Petitioner and Suttenberg intended that a later agreement would supersede this agreement, but this agreement was binding on them until such later agreement was signed. This agreement did not restrict petitioner’s activities or require petitioner to render services to the partnership. Furthermore, this agreement contains no indication that it was made other than by Suttenberg individually, i.e., by the partnership.

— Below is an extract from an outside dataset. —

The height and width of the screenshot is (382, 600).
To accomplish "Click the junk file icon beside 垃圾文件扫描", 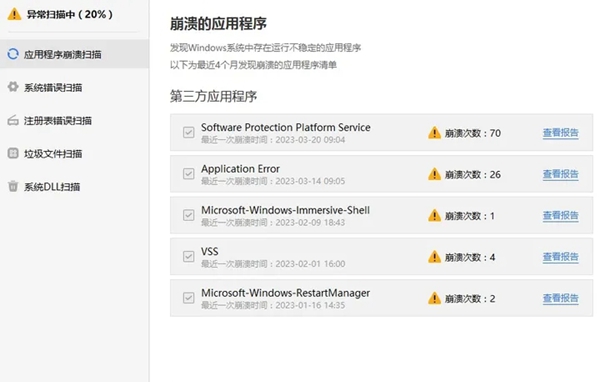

Petitioner and Suttenberg executed a second agreement, entitled “Consultant Contract,” on January 3, 1966. That agreement (hereinafter Consultant Contract) provided as follows:

CONSULTANT CONTRACT
In connection with the withdrawal of DANIEL COVEN from membership in the accounting firm of Coven & Suttenberg, effective beginning January 1, 1966, Messrs. Coven and Suttenberg agree as follows:
(1) Beginning January 1, 1966, Mr. Coven shall act as Consultant to the accounting practice of Coven and Suttenberg. In such capacity Mr. Coven, to the extent his health and personal and business commitments permit, and only at his convenience, shall respond to reasonable requests for advice and consultation on matters connected with such practice.
(2) For such services, Mr. Suttenberg shall pay to Mr. Coven (or to his present wife if she survives him) compensation at the rate of $25,000 per year, in equal monthly installments, so long as either Mr. Coven or his present wife shall live. Mr. Coven shall be reimbursed by Mr. Suttenberg for Mr. Coven’s out-of-pocket expenses incurred in rendering such services.
(3) Mr. Coven may engage in the practice of public accountancy in any capacity, except that he may not represent in such capacity, any of the clients of Coven and Suttenberg (or the clients of an assignee of this contract), who are such clients at that time. However, nothing herein shall prevent Mr. Coven from providing consulting services to any persons (individuals, partnerships or corporations, or other entities), including clients of Coven and Suttenberg, nor shall prevent Mr. Coven from becoming an employee, officer or director of any such persons.
(4) Should both Mr. Coven and his present wife die prior to December 31, 1990, Mr. Suttenberg shall pay to the estate of the survivor, in a lump sum, the amount shown on the attached Annex A opposite the calendar year in which the death of the survivor occurred.
(5) Mr. Suttenberg’s rights under this Contract may be assigned by him to any accounting firm which he may form or which succeeds Coven and Suttenberg in its practice of accountancy. Upon such assignment, the assignee shall assume and perform all of Mr. Suttenberg’s obligations under this Contract and, if Mr. Coven consents in writing to such assignment, Mr. Suttenberg shall thereupon be relieved from all his obligations hereunder. Such consent is hereby given by Mr. Coven should the assignee be Ernst & Ernst, a partnership with its headquarters in Cleveland, Ohio, but there shall be no other assignment or further assignment by said Ernst & Ernst without the express written consent of Mr. Coven.
In Witness Whereof, the parties hereto have each executed, sealed, and delivered this Contract as of the 3rd day of January, 1966.
(S) Daniel Coven
(S) Lawrence L. Suttenberg
[Annex A contains a payment schedule for the estate of the survivor of petitioner and his wife with amounts identical to those contained in the agreement of January 1,1966.]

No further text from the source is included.